A Novel Noise Analysis Method for Frequency Transfer System by Using ADEV Combine with EMD-WT

TL;DR

This paper introduces a new analytical framework combining Allan deviation with wavelet transformed empirical mode decomposition to improve noise characterization in frequency transfer systems, providing detailed time-frequency insights.

Contribution

The novel integration of ADEV with EMD-WT offers a dual-domain resolution method for more comprehensive noise analysis in frequency transfer systems.

Findings

Enhanced noise discrimination in frequency transfer systems.

Simultaneous time-frequency domain analysis achieved.

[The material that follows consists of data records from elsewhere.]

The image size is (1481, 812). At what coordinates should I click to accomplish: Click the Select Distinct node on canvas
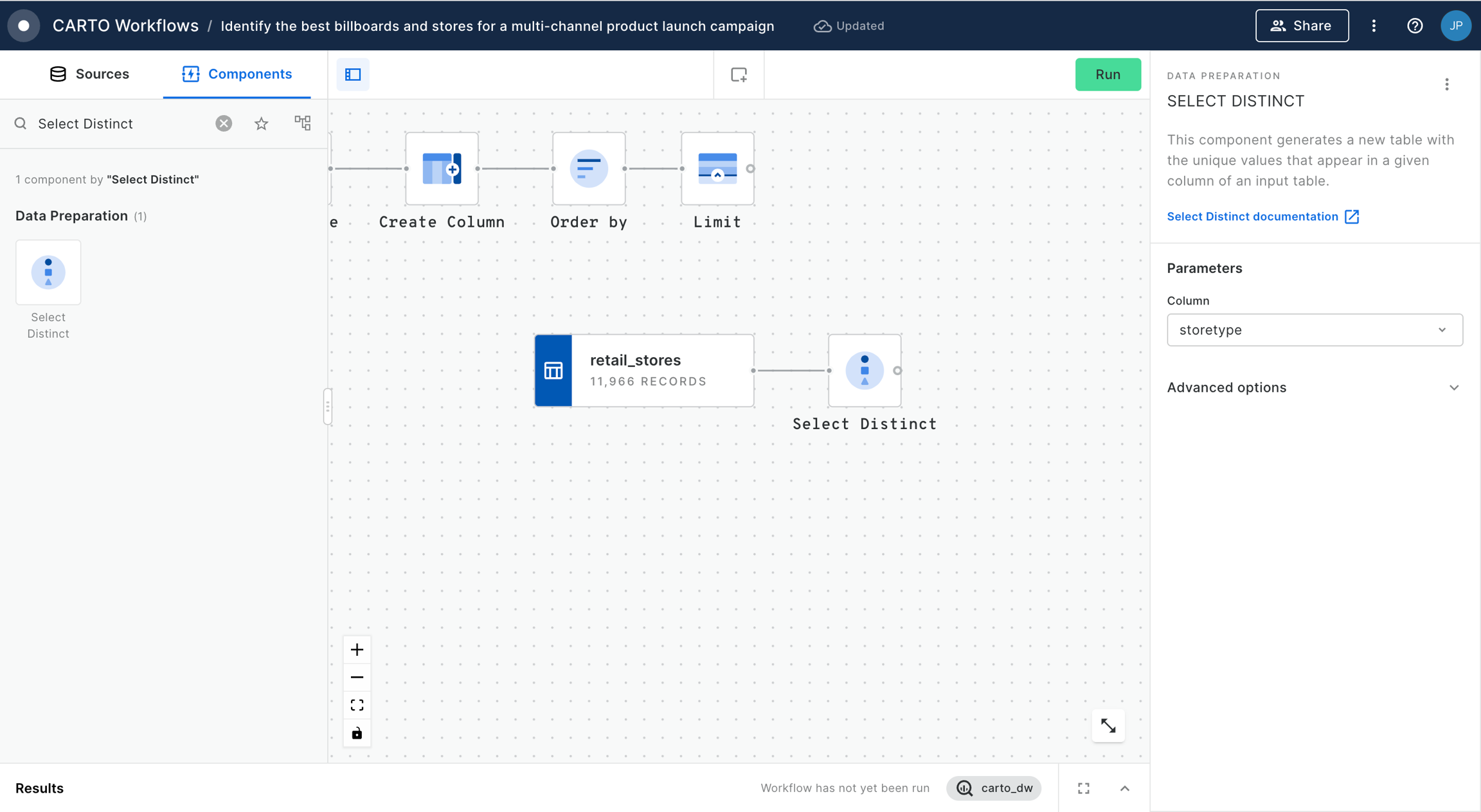click(864, 371)
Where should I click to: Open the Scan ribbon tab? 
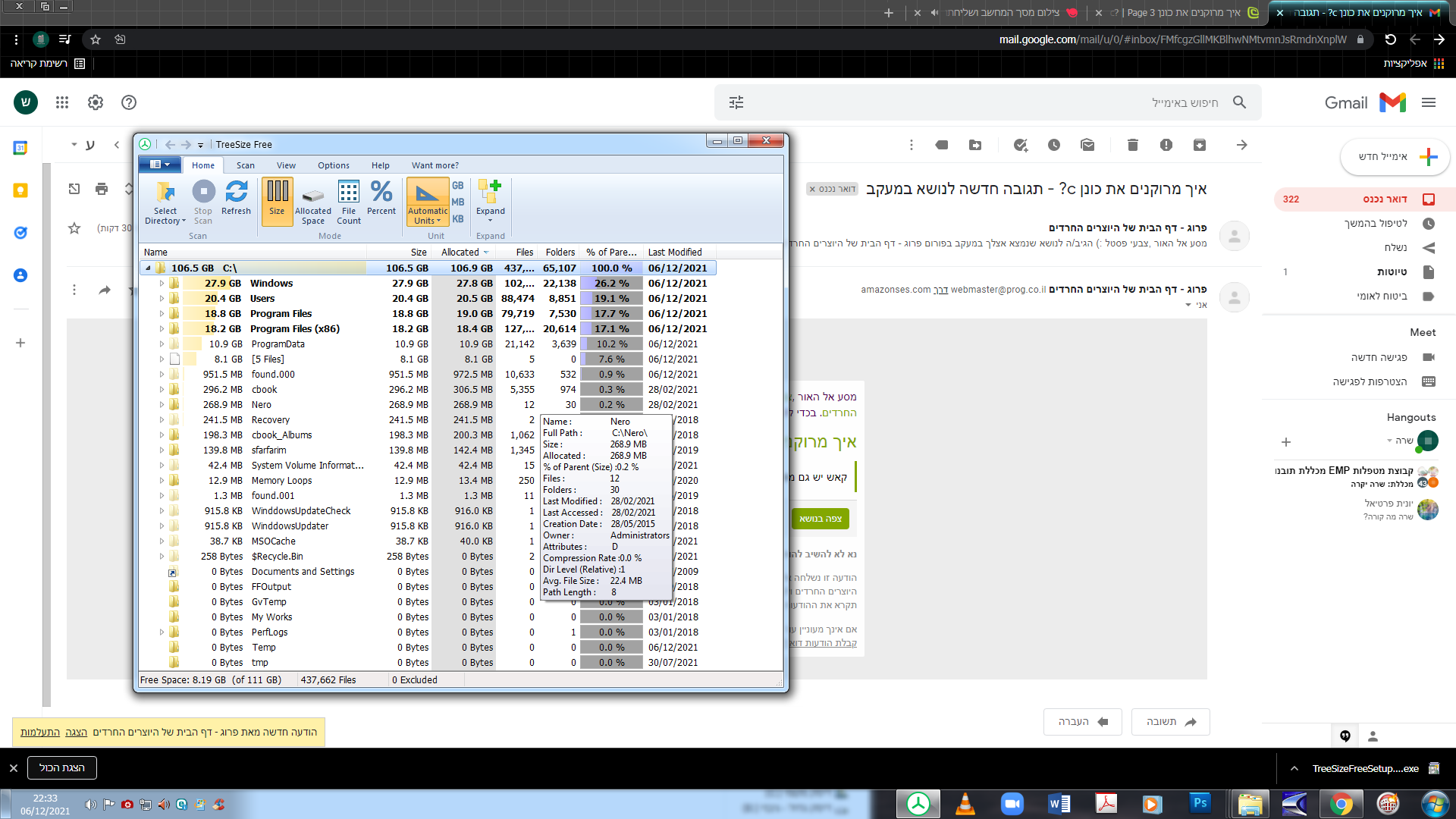tap(245, 165)

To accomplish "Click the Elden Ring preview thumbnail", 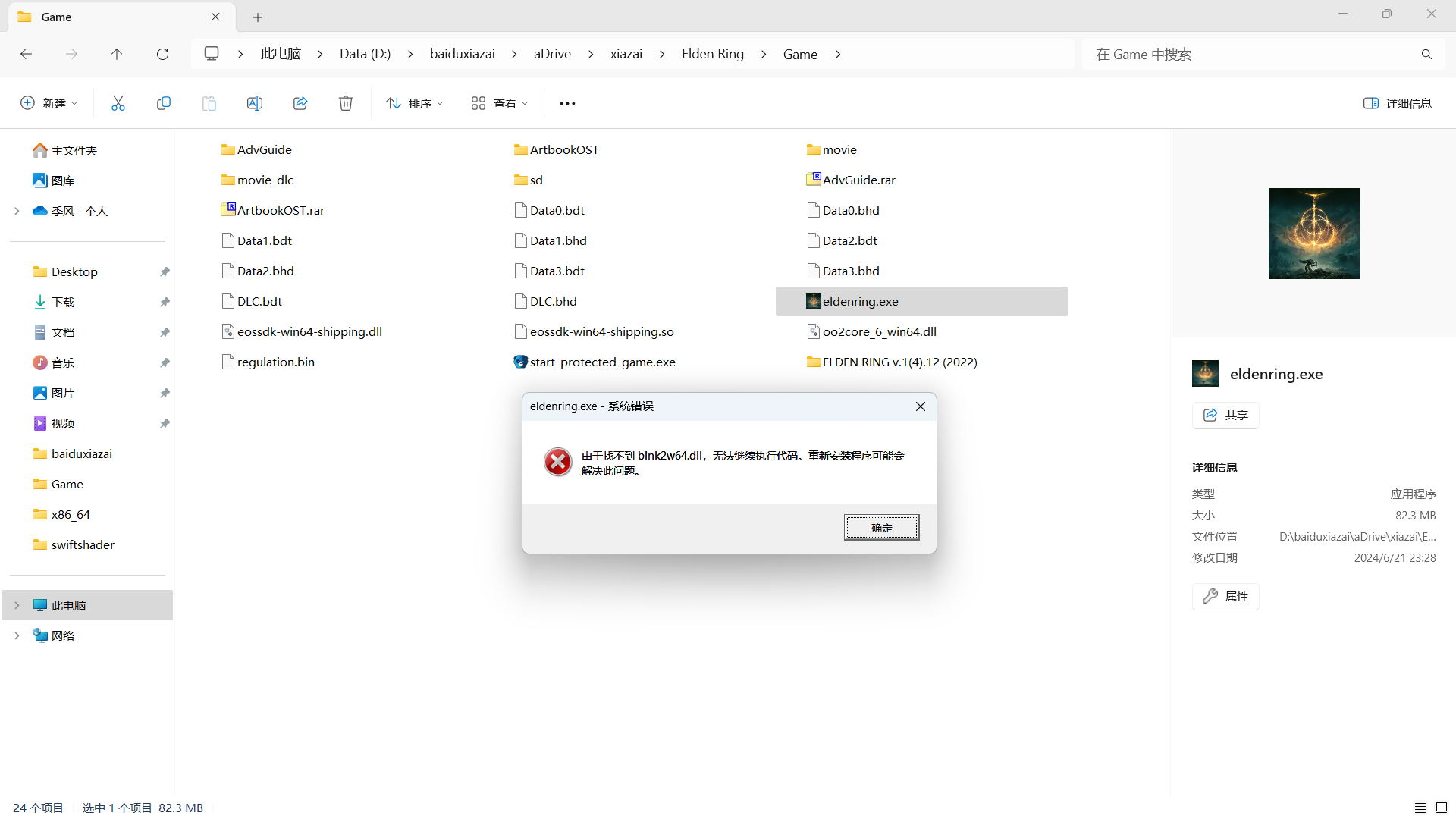I will point(1313,234).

Improved evaluation of system stability and noise types.

Abstract

In precision frequency transfer systems, stringent requirements are imposed on the phase stability of transmitted signals. Throughout the transmission process, the inherent challenges of long-haul signal propagation inevitably introduce multiple noise components, including but not limited to thermal noise, phase fluctuations, and environmental interference. The system incline to use the conventional evaluation index - Allan deviation (ADEV) to reflect the system stability in order to evaluate the noise level. Whereas, ADEV can only provide numerical expression and lacks the time-frequency details. Therefore, a complete evaluation system is required by the system. In this paper, we present a groundbreaking integration of ADEV and wavelet transformed empirical mode decomposition (EMD-WT), establishing a novel analytical framework that enables simultaneous characterization of noise types and time-frequency domain properties. This synergistic approach achieves unprecedented dual-domain resolution in noise discrimination in frequency transfer systems.